WORK REQUIRED
In the records below, substitute "brown" for "green" and copy out everything from the line containing "This screenshot has height=480, width=800." down to the end of the records, leaving all else unchanged.
++++ TASK INPUTS ++++
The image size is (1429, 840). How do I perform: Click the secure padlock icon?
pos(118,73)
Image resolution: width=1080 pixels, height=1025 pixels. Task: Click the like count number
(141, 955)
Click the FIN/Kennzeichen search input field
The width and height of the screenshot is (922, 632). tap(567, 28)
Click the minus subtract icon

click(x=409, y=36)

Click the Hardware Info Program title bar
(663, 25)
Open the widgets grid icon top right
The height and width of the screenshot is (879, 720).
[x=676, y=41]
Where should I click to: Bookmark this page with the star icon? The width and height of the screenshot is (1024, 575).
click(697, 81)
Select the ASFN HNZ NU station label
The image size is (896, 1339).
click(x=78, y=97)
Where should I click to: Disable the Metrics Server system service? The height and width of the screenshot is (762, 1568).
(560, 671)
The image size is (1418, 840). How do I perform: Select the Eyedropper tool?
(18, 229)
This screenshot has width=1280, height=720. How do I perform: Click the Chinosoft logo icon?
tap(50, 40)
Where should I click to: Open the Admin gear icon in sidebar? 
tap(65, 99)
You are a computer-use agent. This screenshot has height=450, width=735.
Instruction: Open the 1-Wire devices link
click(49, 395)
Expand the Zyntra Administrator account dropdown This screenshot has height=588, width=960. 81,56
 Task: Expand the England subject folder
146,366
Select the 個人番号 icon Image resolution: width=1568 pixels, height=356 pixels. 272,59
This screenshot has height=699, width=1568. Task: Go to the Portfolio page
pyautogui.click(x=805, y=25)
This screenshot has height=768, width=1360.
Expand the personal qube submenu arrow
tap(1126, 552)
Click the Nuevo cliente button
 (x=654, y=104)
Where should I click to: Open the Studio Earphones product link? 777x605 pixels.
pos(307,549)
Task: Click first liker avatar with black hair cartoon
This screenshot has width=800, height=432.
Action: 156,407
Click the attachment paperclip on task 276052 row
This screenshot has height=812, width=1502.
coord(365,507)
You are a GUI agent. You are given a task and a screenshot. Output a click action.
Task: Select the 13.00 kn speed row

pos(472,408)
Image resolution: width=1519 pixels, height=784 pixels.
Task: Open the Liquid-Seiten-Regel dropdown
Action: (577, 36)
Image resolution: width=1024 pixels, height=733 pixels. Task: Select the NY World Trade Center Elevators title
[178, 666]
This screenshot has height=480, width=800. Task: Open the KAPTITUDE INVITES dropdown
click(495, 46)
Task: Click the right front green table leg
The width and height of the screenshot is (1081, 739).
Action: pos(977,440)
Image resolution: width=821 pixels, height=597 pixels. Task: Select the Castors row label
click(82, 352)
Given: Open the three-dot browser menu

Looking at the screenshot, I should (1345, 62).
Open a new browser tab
++++
TASK SOLUTION
This screenshot has height=480, width=800. Task: Open the KAPTITUDE INVITES dropdown
click(495, 46)
Task: Click the right front brown table leg
The width and height of the screenshot is (1081, 739).
Action: pos(977,440)
Image resolution: width=821 pixels, height=597 pixels. Task: Select the Castors row label
click(82, 352)
Given: Open the three-dot browser menu

Looking at the screenshot, I should (1345, 62).
Open a new browser tab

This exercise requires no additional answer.